## GEGEVEN TEKST:
┌──

‘De weg. De Spaanse oorlog in Marokko, prelude tot de Spaanse Burgeroorlog’

Spaanse soldaten klaar voor vertrek naar Marokko - officieel allemaal 18 jaar oud... Foto: Ricardo Martín/Public Domain

FacebooktwitterFacebooktwitter

Spanjaard Arturo Barea moet in 1920 zeer tegen zijn zin zijn militaire dienstplicht gaan vervullen in de opstandige kolonie in Marokko. Deze koloniale oorlog werd het voorspel van de Spaanse Burgeroorlog. De gruwelijke werkelijkheid van die koloniale oorlog schreef hij neer in het autobiografisch verslag ‘De weg – De Spaanse oorlog in Marokko’.

Arturo Barea heeft net als alle Spaanse mannen van lagere komaf geen keuze, hij moet zijn militaire dienstplicht vervullen. Die gaat hij doen als soldaat in het koloniale leger dat wordt ingezet in het Riffijnse noordelijke deel van wat nu Marokko is.

└──

## UIT TE VOEREN:
- 1) Herschrijf het stuk van het artikel over ‘De weg’ dat begint bij "Spaanse soldaten klaar" en doorloopt tot en met "nu Marokko is.", en vervang daarin "militaire dienstplicht" door "legerdienst".
- 2) Vat de alinea van het artikel over ‘De weg’ die begint met "Spanjaard Arturo Barea moet in 1920" korter samen en behoud de belangrijkste feiten.

## GEGEVENSDEEL:
┌──

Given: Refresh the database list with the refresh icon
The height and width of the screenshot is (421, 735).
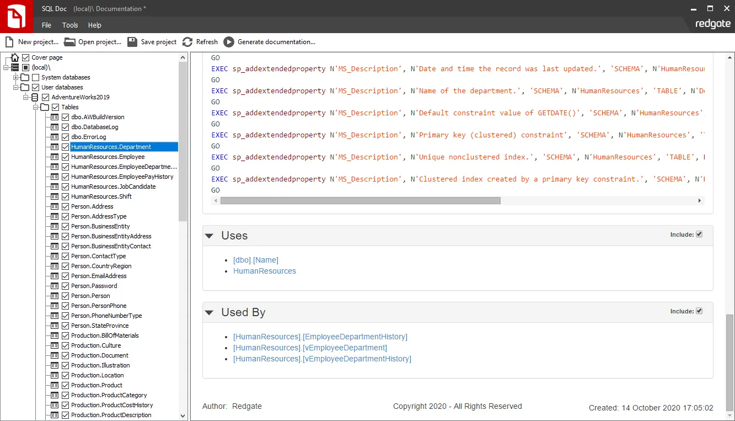Looking at the screenshot, I should 188,41.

└──

## ANTWOORDEN OPDRACHTEN:
- 1)
Spaanse soldaten klaar voor vertrek naar Marokko - officieel allemaal 18 jaar oud... Foto: Ricardo Martín/Public Domain

FacebooktwitterFacebooktwitter

Spanjaard Arturo Barea moet in 1920 zeer tegen zijn zin zijn legerdienst gaan vervullen in de opstandige kolonie in Marokko. Deze koloniale oorlog werd het voorspel van de Spaanse Burgeroorlog. De gruwelijke werkelijkheid van die koloniale oorlog schreef hij neer in het autobiografisch verslag ‘De weg – De Spaanse oorlog in Marokko’.

Arturo Barea heeft net als alle Spaanse mannen van lagere komaf geen keuze, hij moet zijn legerdienst vervullen. Die gaat hij doen als soldaat in het koloniale leger dat wordt ingezet in het Riffijnse noordelijke deel van wat nu Marokko is.

- 2) In 1920 moet Arturo Barea tegen zijn zin zijn dienstplicht vervullen in de opstandige kolonie Marokko. Die koloniale oorlog werd het voorspel van de Spaanse Burgeroorlog. De gruwelen ervan beschreef hij in zijn autobiografische verslag ‘De weg – De Spaanse oorlog in Marokko’.